Il settore indo-oceanico, a est di circa 50°E, è quello che nella figura mostra la maggiore apertura delle traiettorie, e proprio questa dispersione costituisce uno dei risultati più significativi dal punto di vista climatologico. Alcuni anni presentano una permanenza della fascia convettiva su latitudini relativamente meridionali, altri mostrano invece una più marcata risalita verso l’equatore o addirittura un rigonfiamento settentrionale verso il settore vicino all’Indonesia.
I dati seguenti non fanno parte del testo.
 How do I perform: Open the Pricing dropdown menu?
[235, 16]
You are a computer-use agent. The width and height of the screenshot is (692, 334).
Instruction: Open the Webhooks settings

Una tale variabilità è in pieno accordo con gli studi che attribuiscono alle anomalie di SST del Pacifico e dell’Indiano, nonché alla modulazione della circolazione di Walker, un ruolo chiave nella variabilità delle piogge dell’Africa orientale e dell’Oceano Indiano occidentale. Yang, Seager, Cane e Lyon hanno mostrato che la variabilità decadale delle long rains est-africane è dominata soprattutto da variabilità naturale associata alle SST del Pacifico tropicale, mentre Nicholson evidenzia il ruolo della circolazione zonale e delle condizioni dell’Indiano come componenti essenziali della modulazione pluviometrica regionale. Anche studi più recenti indicano che la fase della Madden–Julian Oscillation contribuisce in modo rilevante alla variabilità interannuale delle piogge dell’Africa orientale, soprattutto quando interagisce con i gradienti di temperatura superficiale nel Pacifico tropicale. In questo senso, la ventagliatura delle curve sull’Oceano Indiano suggerisce che la figura 12 stia registrando non un semplice “rumore” attorno a una climatologia media, ma l’effetto integrato di forzanti tropicali a diverse scale temporali, dalle SST interannuali alla modulazione intrastagionale convettiva.
Un ulteriore aspetto rilevante della figura è che la variabilità non è uniforme lungo tutto il tracciato: essa è minima sull’Africa occidentale, cresce bruscamente sul settore est-africano e rimane elevata sull’Oceano Indiano. Questa struttura spazialmente eterogenea è coerente con l’idea che la ITCZ debba essere analizzata in chiave regionale e non soltanto zonal-mean. La teoria energetica spiega bene perché la fascia convettiva, in media, tenda a spostarsi verso l’emisfero relativamente più riscaldato; tuttavia, lavori più recenti hanno mostrato che le risposte della rain belt possono essere fortemente contrastanti da un settore longitudinale all’altro. In particolare, Mamalakis e colleghi hanno evidenziato che il comparto Eurasia–Africa orientale–Oceano Indiano tende a comportarsi in modo differente rispetto ai settori pacifico e atlantico, proprio perché la distribuzione del riscaldamento atmosferico e delle SST genera risposte longitudinalmente differenziate della ITCZ. Applicato alla figura 12, questo quadro teorico aiuta a comprendere perché il settore 20°E–130°E mostri traiettorie così complesse e variabili: non si tratta di un’anomalia del grafico, ma della manifestazione cartografica di una rain belt intrinsecamente sensibile alla struttura regionale del forcing.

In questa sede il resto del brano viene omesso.